The ants needless to say have discovered the changes going on here, and have taken aim at my yard. I couldn't suppress a scream yesterday when I saw them having one of my oleanders for lunch... Good thing there's William, from Greenes del Este (with the "e" in greenes) ready for my 911 call. Containing the ants is part of our contract.

As for the dogs, they watch me in wonderment but in general welcome my increased time outside around them. Lunes the Destructor still tries to have her way with my precious seedlings (she got to one this morning, dumped a pot with topsoil a few days ago) but in general there have been no casualties.

William was shocked today to see the stairway nursery, after just two weeks of showing me how to do it, and declared there will be no room in the patch for all those plants. "I guess I will have to give them away" I told him. So I have to start potting tomato and pepper plants. So I need pots and I should order another truckload of topsoil to have handy for the patch expansion, which I'm planning to triple in size.


The stairway nursery has expanded.

Yeah, I know, all a bit manic, but that's the good thing about having such a big yard after all, having tons of dogs and tons of shrubs and trees and tons of own-grown vegetables and fruits, right?

Which brings me to the new additions: we have planted 5 guava trees on the new lot, because they are indigenous and beautiful and I loooove guava in various forms. And also because the new lot has a tiny "monte criollo" or indigenous forest (with a bit of wishful thinking on my part). It has two indigenous trees (a tala and a canelon) and a lot of espina de la cruz (a thorny bush with cross-like foliage) and now, 5 guava trees.

In addition, I have planted two quince trees and two pomegranate trees in two different spots of our yard (hedging my investment). Greatest problem may be that the strong winds may blow off the blooms in the spring and I may have no fruit, according to William, but if so, I will wrap them in something to protect them from the wind next year... this year it's no use.

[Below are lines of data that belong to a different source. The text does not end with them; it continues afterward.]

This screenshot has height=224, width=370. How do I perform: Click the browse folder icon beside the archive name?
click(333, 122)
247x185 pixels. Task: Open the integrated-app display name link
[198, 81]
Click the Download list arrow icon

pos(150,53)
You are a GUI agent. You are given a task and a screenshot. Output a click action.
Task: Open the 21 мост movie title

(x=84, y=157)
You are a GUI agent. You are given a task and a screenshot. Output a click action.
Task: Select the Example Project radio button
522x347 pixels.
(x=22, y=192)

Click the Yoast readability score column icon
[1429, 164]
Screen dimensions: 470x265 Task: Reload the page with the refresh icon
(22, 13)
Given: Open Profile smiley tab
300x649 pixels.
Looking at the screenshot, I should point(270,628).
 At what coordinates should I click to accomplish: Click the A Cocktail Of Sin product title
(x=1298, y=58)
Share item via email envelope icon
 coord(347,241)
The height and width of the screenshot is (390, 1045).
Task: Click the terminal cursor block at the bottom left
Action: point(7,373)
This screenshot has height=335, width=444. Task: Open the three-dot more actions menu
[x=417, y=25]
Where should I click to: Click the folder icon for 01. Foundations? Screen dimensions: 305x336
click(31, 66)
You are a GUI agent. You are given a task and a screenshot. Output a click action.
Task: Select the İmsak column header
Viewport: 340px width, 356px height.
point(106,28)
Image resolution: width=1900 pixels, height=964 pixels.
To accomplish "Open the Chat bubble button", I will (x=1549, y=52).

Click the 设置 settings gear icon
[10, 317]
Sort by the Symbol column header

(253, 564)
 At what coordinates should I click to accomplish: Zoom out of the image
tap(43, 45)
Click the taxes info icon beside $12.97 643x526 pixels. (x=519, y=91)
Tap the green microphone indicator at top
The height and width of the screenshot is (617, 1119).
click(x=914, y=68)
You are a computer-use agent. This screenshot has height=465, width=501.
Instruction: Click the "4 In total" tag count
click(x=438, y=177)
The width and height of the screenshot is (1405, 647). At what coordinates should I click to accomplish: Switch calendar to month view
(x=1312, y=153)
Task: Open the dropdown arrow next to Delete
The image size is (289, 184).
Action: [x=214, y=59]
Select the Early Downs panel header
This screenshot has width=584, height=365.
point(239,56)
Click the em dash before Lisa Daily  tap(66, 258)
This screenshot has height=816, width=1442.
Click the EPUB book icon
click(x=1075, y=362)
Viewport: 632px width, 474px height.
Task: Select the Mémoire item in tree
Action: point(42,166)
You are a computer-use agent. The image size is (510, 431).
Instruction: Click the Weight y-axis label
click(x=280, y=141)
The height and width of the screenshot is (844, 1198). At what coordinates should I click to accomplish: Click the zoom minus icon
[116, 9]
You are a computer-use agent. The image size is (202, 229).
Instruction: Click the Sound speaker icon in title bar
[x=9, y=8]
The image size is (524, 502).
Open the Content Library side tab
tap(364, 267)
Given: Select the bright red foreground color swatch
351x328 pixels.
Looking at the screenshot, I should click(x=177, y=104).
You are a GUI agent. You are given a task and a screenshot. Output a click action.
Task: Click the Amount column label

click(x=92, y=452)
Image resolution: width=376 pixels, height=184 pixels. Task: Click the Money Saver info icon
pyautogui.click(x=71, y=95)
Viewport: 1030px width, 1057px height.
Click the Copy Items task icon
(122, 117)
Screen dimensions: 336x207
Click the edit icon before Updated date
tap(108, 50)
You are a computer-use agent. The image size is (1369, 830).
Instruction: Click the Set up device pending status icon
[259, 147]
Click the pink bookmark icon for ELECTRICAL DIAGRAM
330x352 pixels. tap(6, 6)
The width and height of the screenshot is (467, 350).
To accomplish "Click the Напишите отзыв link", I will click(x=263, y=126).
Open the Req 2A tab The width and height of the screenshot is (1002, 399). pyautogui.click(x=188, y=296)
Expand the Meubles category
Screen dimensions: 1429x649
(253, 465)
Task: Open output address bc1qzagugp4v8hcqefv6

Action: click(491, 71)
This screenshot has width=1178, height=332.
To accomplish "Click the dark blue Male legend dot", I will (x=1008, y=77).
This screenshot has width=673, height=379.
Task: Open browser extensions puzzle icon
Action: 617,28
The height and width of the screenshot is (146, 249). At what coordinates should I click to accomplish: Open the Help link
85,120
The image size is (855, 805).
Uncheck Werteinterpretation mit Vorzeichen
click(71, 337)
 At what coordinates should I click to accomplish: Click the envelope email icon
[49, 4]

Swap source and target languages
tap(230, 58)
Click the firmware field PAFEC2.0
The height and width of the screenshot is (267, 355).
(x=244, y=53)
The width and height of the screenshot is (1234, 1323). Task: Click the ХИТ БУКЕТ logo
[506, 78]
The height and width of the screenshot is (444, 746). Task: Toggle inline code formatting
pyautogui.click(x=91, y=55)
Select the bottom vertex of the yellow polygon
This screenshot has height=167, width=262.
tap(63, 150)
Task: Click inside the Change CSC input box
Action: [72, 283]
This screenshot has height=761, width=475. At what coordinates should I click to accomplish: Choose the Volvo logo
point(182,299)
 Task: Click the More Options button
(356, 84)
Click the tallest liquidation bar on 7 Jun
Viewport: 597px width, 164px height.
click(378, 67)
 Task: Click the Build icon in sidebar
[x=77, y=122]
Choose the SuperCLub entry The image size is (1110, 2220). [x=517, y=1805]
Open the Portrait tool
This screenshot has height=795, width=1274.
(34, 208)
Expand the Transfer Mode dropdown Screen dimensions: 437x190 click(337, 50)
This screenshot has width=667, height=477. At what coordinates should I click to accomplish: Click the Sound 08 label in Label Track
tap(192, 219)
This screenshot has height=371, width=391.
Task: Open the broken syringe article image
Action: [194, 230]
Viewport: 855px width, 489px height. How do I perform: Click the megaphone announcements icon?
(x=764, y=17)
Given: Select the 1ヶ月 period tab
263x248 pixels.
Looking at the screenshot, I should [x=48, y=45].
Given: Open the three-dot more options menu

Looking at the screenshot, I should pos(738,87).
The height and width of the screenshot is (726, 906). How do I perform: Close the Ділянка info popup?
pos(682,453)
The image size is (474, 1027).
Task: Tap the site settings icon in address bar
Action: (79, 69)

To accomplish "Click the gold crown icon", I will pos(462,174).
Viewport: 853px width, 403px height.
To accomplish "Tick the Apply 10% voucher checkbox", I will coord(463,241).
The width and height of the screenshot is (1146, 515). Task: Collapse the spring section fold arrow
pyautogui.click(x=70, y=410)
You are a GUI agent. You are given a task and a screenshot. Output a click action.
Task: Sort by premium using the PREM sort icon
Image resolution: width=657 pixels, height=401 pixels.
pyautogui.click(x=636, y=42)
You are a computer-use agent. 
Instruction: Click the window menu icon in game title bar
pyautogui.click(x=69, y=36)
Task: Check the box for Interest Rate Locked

The lady at the nursery, Frida, smartly refuses to close my tab because she knows I will be adding on to it...


The fierce guardians

The dogs are getting big, and a little bit fat too. We neutered/spayed Lunes and Tulu, and experienced none of the "one week of convalescence" I had been warned about. They were back to their crazy selves the day after. Oso weighs as much as a cow, impossible to lift him now. They all bark in unison, very threateningly, at any car slowing down, motorcycle approaching or, the worst offenders, bicycle or horseback riders. Very impressive until you notice their tails wagging...

Happy hunting days, Lunes always dying to trespass into La Carolina

We did a lot of long walks into the fields around here in the past couple of months, but I'm afraid that will have to stop now as the nasty snakes are waking up all stressed out, and these dummies want to eat them. They have brought me a dead eel, a dead snake and a dead field mouse in the last two weeks, so their sniffing expeditions are off for a while. Only the beach, which involves less risky terrain and mostly dead seafood, which they chomp on with great gusto and later puke.


The will be house that Barbi built for Lunes and Tulu. Tulu doesn't allow Oso to sleep with them, he growls nastily and sends him away.